Selon le Fribourgeois, l'institut créé il y a 35 ans est aujourd'hui une référence mondiale en matière de fédéralisme, en particulier sur des questions de droit constitutionnel. Pour assurer la qualité des prestations à long terme, il est nécessaire de lui garantir un financement de base.
La déclaration d'intention sur la collaboration entre l'Institut du fédéralisme et le Département fédéral des affaires étrangères ne tient en effet pas assez compte de la question du personnel et des infrastructures.
Le Centre suisse de compétence pour les droits de l'homme pourrait servir d'exemple. Il reçoit chaque année une contribution lui permettant de fournir les prestations convenues avec la Confédération.
"Le fédéralisme est un instrument de politique extérieure pour la Suisse. C'est un modèle." Il faut soutenir ce centre de compétence, a renchéri Raphaël Comte (PLR/NE) qui s'est étonné de la retenue du Conseil fédéral. Ce principe de base pour la Confédération doit aussi redevenir une priorité en Suisse même, a souligné Ivo Bischofberger (PDC/AI).
Gouvernement prudent
Le Conseil fédéral reconnaît l'importance des prestations de l'Institut du fédéralisme.

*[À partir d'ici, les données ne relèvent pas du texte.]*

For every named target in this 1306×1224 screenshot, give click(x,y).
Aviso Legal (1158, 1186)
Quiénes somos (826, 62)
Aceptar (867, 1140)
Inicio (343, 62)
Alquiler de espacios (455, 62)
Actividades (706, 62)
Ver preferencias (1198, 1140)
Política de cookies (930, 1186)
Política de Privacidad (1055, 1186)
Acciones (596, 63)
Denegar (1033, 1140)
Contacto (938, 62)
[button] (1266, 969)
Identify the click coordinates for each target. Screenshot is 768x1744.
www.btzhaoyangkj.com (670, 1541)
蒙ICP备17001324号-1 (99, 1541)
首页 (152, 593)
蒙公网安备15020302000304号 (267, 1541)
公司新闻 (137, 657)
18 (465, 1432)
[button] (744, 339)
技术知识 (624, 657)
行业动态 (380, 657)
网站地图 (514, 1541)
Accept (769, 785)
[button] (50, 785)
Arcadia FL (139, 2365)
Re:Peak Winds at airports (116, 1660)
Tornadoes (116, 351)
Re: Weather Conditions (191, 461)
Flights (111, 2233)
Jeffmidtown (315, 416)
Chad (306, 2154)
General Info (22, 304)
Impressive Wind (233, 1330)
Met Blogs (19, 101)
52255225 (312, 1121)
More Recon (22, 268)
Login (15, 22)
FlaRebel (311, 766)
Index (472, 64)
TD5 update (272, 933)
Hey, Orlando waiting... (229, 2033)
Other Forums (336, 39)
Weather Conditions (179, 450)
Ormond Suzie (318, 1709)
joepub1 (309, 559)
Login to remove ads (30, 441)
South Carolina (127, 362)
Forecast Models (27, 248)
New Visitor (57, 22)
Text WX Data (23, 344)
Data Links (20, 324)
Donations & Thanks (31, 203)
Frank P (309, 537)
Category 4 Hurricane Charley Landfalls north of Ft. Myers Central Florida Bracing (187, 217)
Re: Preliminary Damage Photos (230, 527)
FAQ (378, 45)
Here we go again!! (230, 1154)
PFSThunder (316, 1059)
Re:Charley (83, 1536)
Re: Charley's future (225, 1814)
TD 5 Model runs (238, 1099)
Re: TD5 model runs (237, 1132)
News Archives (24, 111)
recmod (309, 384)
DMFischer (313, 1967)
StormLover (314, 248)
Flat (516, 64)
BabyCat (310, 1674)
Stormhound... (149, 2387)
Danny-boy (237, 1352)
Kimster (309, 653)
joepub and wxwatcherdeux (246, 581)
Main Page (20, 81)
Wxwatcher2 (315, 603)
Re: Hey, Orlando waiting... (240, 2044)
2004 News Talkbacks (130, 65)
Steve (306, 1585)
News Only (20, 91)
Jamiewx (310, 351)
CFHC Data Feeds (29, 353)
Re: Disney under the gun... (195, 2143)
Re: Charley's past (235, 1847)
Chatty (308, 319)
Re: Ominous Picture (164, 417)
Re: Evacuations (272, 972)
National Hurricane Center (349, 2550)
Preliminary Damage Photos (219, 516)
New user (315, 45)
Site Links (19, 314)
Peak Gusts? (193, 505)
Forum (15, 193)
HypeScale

Mais il souhaite d'abord discuter avec les cantons d'un éventuel financement. Une séance est d'ores et déjà prévue le 9 novembre, a indiqué la conseillère fédérale Simonetta Sommaruga.
Il y a un an, la Direction du développement et de la coopération avait décidé d'attribuer un mandat à une université anglaise plutôt qu'à l'Institut du fédéralisme. Motif invoqué: l'institut ne pouvait pas afficher un million de chiffre d'affaires pour prétendre à ce mandat de recherche. Son offre avait été écartée. L'affaire avait fait pas mal de remous et déjà incité Beat Vonlanthen à se faire l'avocat de l'institution à la Chambre des cantons.